Technical Abstract: Microbial feed quality is an ongoing concern for poultry feed mill operations. As such, a microbial quality baseline must be established for improving and maintaining commercial feeds. Therefore, in this two-part study ( Part II ), the objective was to elucidate this baseline using 16S rDNA sequencing. Nine commercial poultry feeds formulated as a starter, grower, starter/grower, or supplement diet were selected: Purina ® flock raiser crumbles (PC); Purina ® starter/grower medicated crumbles (PM); Manna Pro ® meatbird starter/grower crumbles with probiotics (MPP); Manna Pro ® scratch mixed grains (MPG); Manna Pro ® organic grower crumbles (MPO); Hiland Natural ® starter crumbles (HN); Durvet Strike III ® poultry pellets (DS); leastcost formulated crumbled starter diet (LCC); least-cost formulated pelleted grower diet (LCP). Genomic DNA was extracted using methodologies described in Part I , amplified using custom dual-indexed primers, and sequenced (Illumina MiSeq). Sequencing data were analyzed in QIIME2-2021.4 and R Studio with alpha (Kruskal-Wallis) and beta (ANOSIM) diversity, compositional taxonomic differences (ANCOM), and core microbiomes ( core_members ) being determined.

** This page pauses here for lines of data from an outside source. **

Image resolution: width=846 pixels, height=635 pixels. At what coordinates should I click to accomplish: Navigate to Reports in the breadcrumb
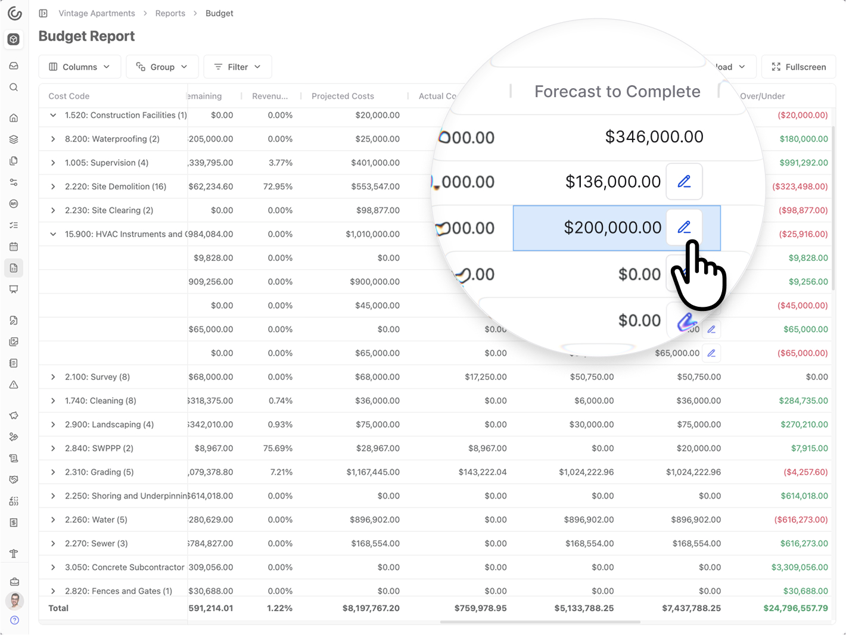point(170,13)
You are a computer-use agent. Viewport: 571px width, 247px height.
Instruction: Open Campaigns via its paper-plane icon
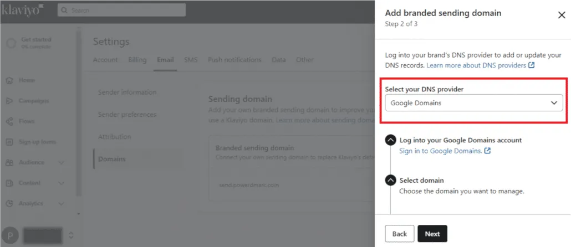(10, 101)
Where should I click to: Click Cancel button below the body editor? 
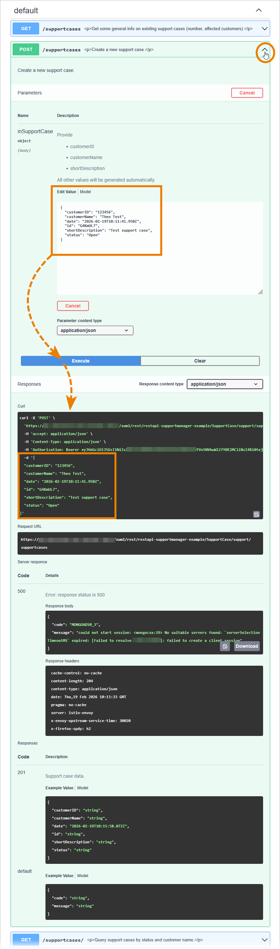tap(73, 306)
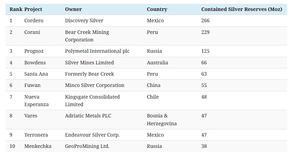Viewport: 294px width, 153px height.
Task: Click the Project column header
Action: 33,9
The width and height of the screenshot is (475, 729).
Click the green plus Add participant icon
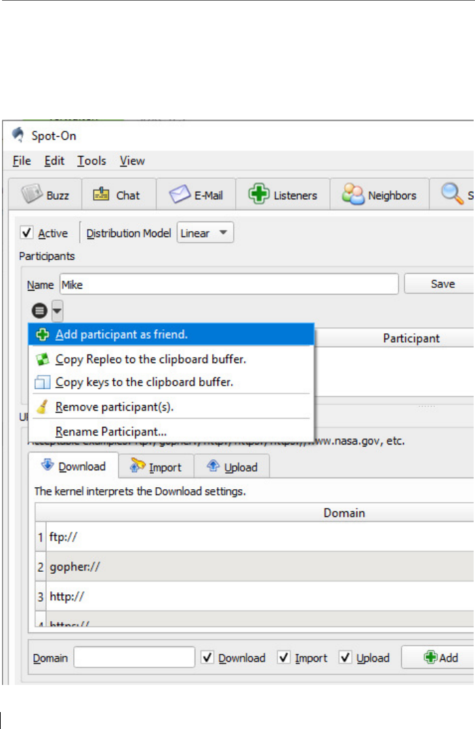[43, 335]
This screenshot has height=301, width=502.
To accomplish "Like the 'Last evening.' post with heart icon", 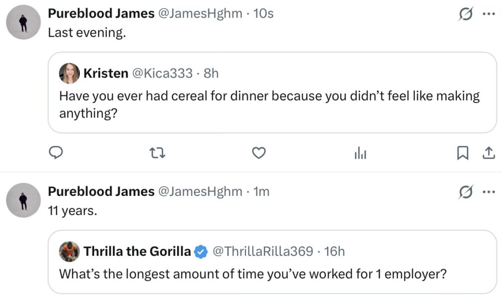I will [x=259, y=154].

Main and pairwise effects were considered significant at P £ 0.05 and Q £ 0.05. MPP and PM feeds and starter/grower diet type had the lowest evenness and diversity compared to other feeds and diet types (P < 0.05; Q < 0.05). As well, MPP and starter/grower diet consisted of significantly different microbiome compositions and feed supplemented with probiotics or medicated feed produced different, yet phylogenetically similar, microbial abundances across treatments (P < 0.05; Q < 0.05). Using ANCOM, 46 different phyla were different between the nine feed types with Proteobacteria, Firmicutes, Bacteroidota, Campylobacterota, Actinobacteriota, and Cyanobacteria being the most abundant. Among the four diet types, the phyla Alpha-proteobacteria and Chloroflexi were different as well as the core microbiomes were not the same between diet types. The results of the study indicate that there is a diverse microbial population among commercial feeds, and the relationship of poultry feeds to the early poultry gastrointestinal tract (GIT) should be explored.